WHAT IS EXPECTED — The entries are to be written out word for word, with their images left out.

====== ENTRIES PROVIDED

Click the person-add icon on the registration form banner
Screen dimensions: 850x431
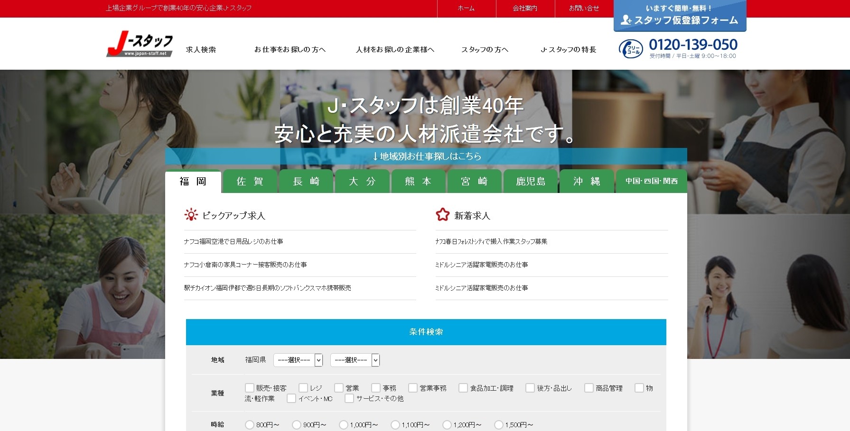626,20
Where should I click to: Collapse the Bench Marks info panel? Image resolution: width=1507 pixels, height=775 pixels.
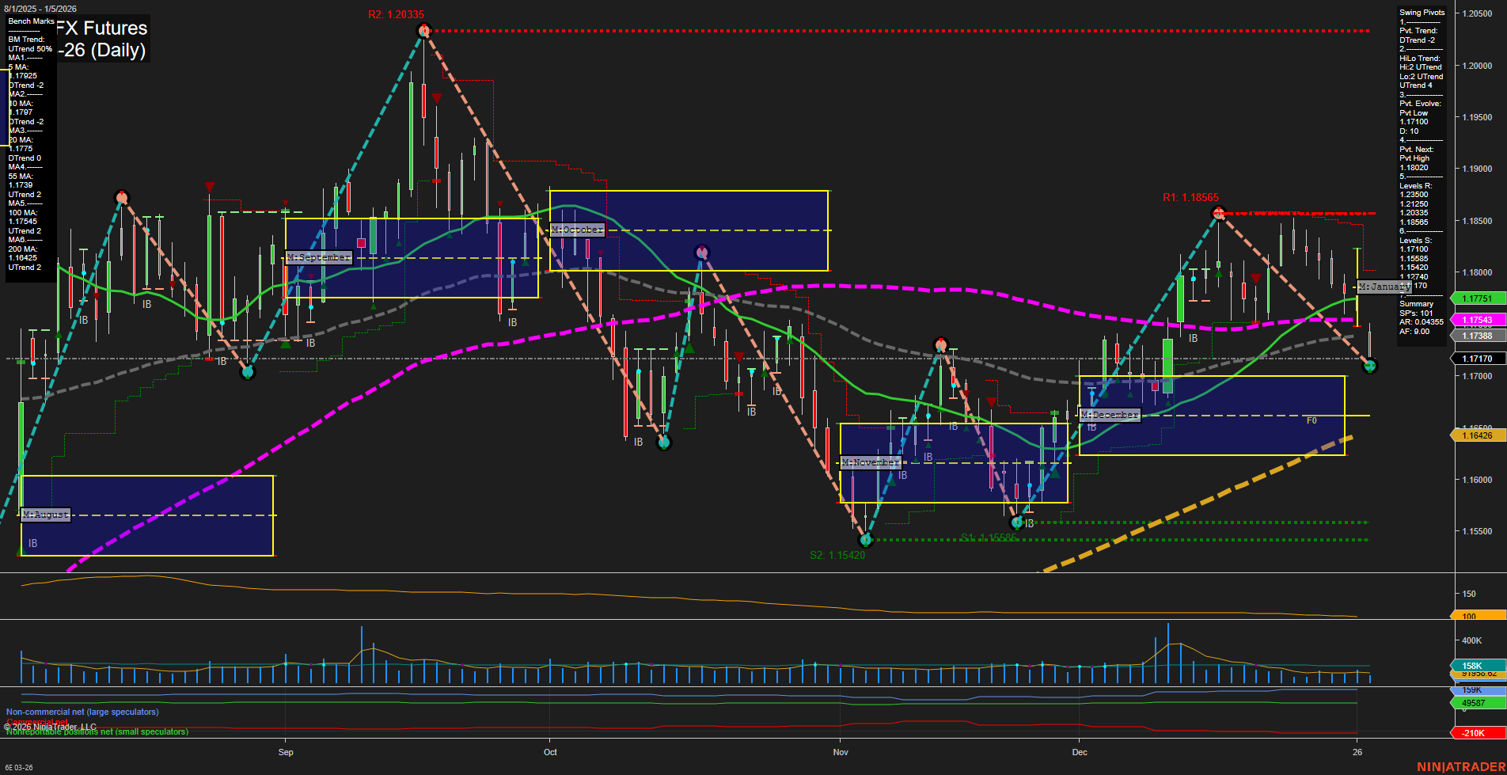(x=30, y=21)
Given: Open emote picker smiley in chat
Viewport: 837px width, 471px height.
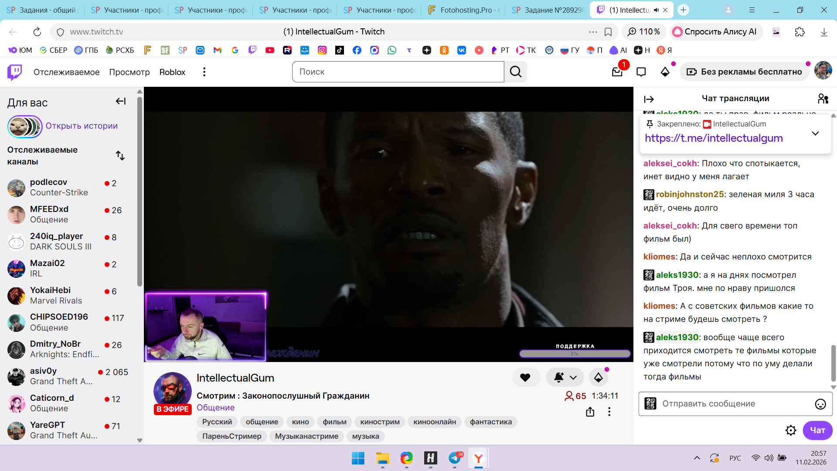Looking at the screenshot, I should pyautogui.click(x=820, y=404).
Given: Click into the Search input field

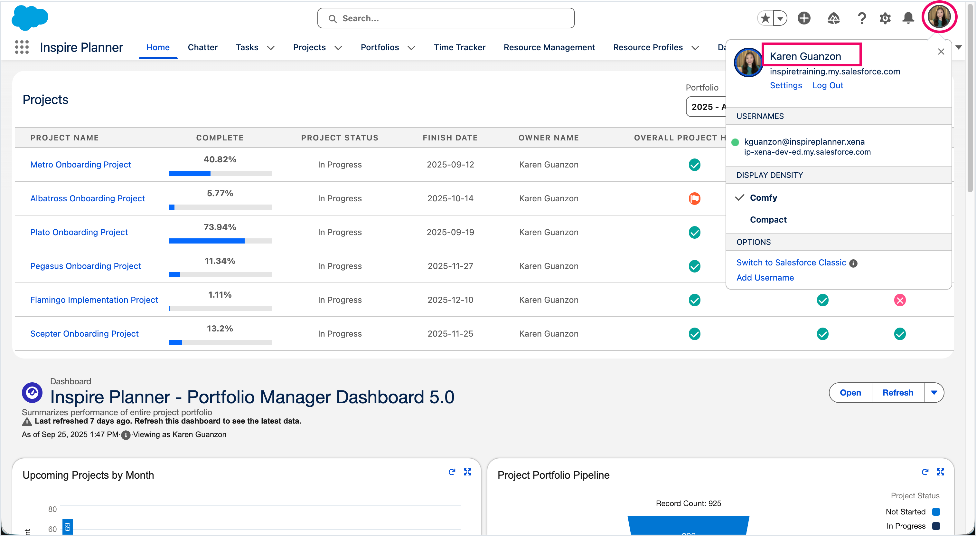Looking at the screenshot, I should (x=446, y=18).
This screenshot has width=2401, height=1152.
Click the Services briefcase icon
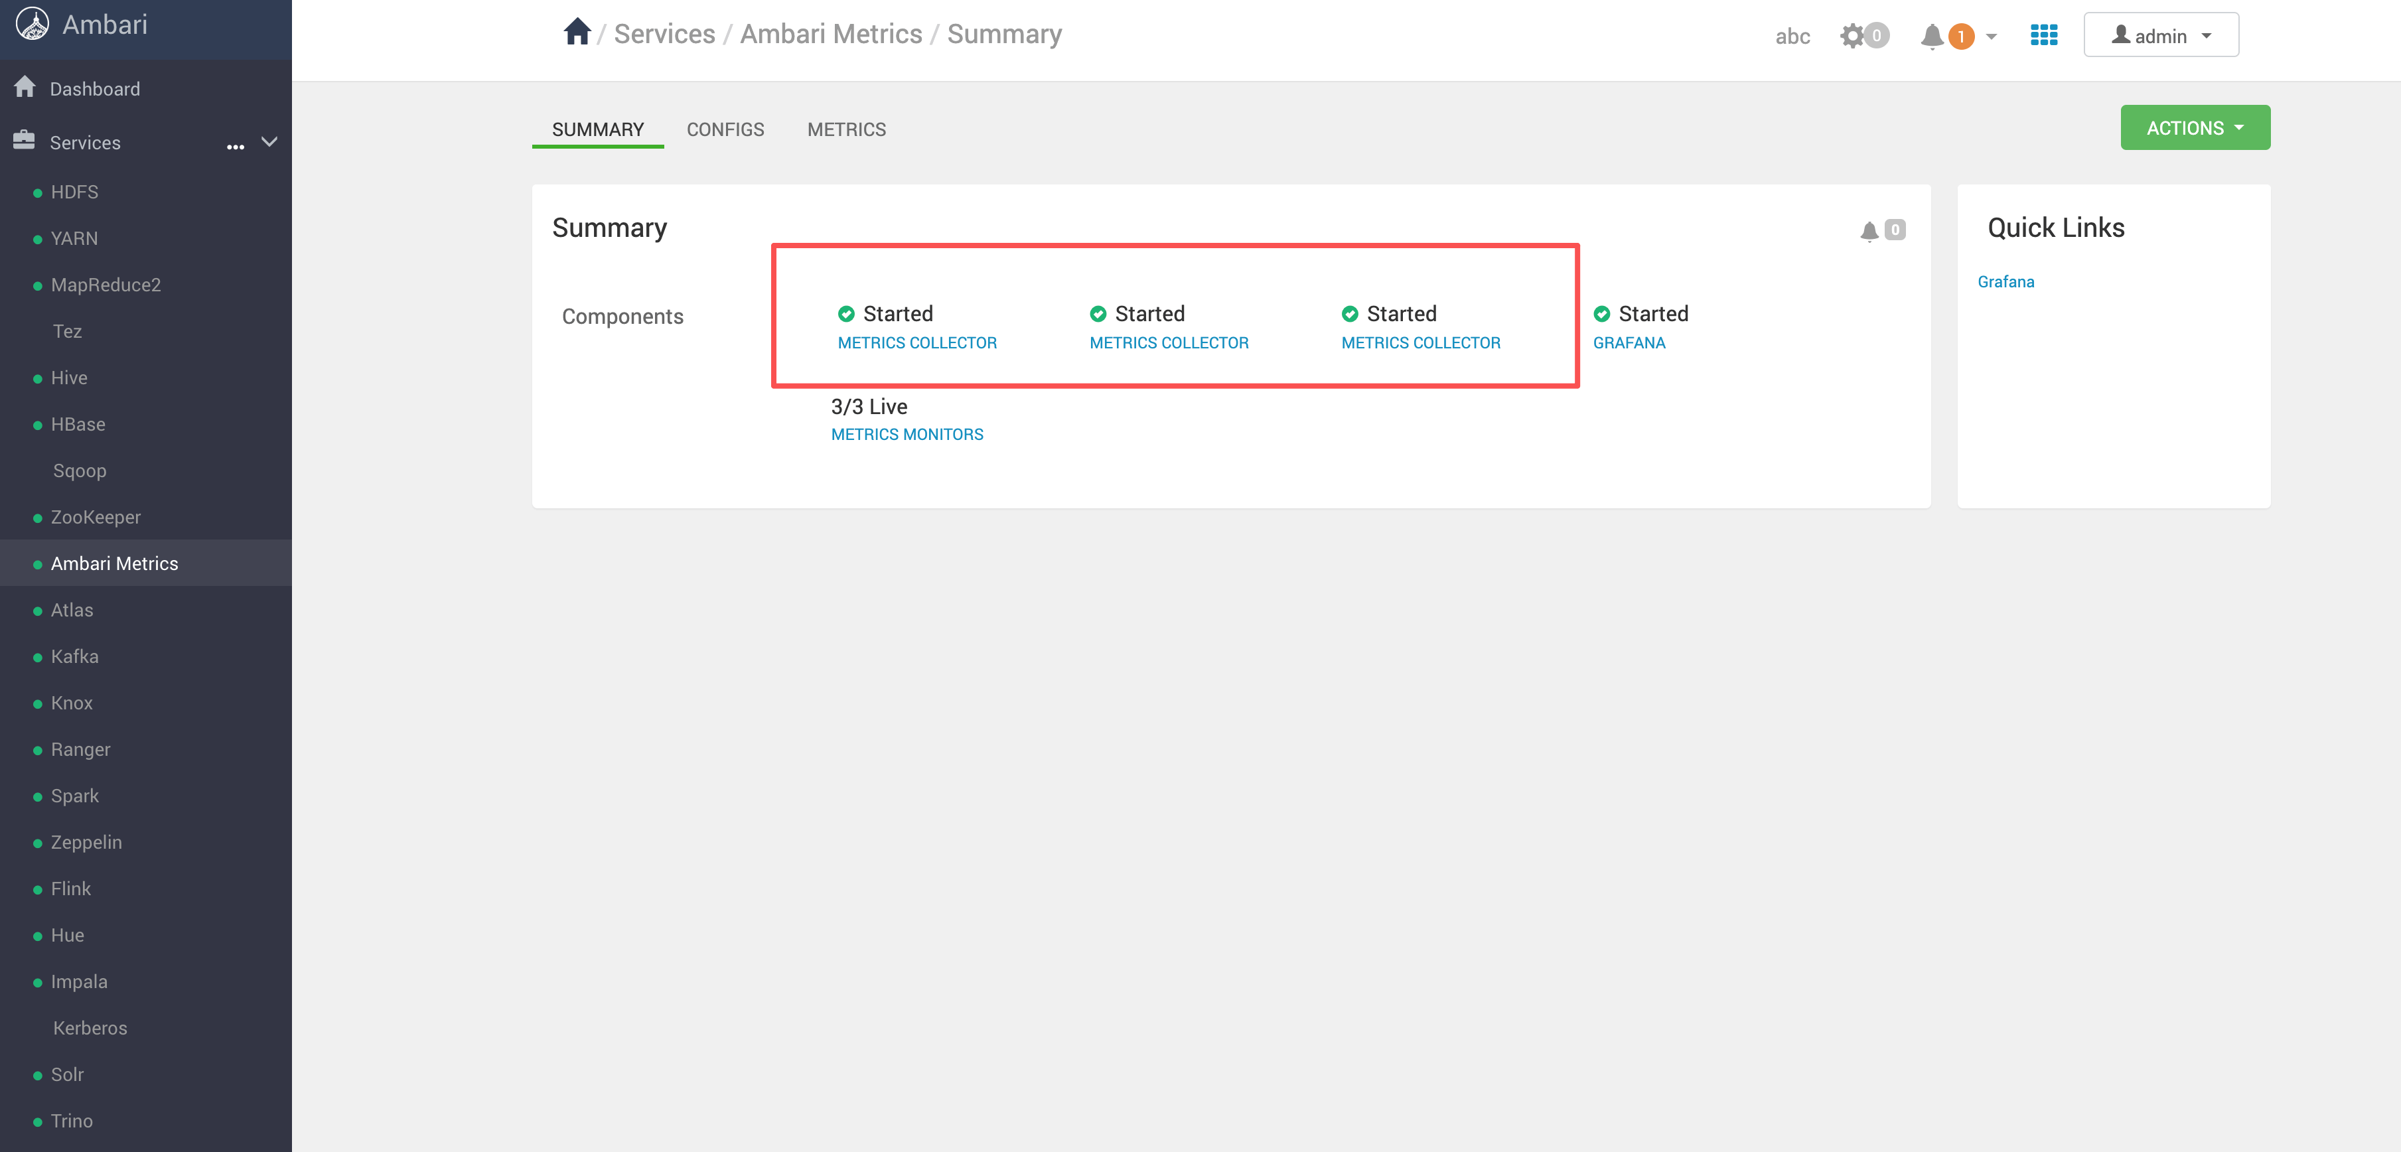coord(24,141)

============

YOUR SOLUTION —
Click the person-add icon on the registration form banner
Screen dimensions: 850x431
626,20
Where should I click to: Collapse the Bench Marks info panel? Image resolution: width=1507 pixels, height=775 pixels.
(x=30, y=21)
Given: Open emote picker smiley in chat
Viewport: 837px width, 471px height.
Looking at the screenshot, I should pyautogui.click(x=820, y=404).
Given: Click into the Search input field

Looking at the screenshot, I should (x=446, y=18).
This screenshot has width=2401, height=1152.
Click the Services briefcase icon
coord(24,141)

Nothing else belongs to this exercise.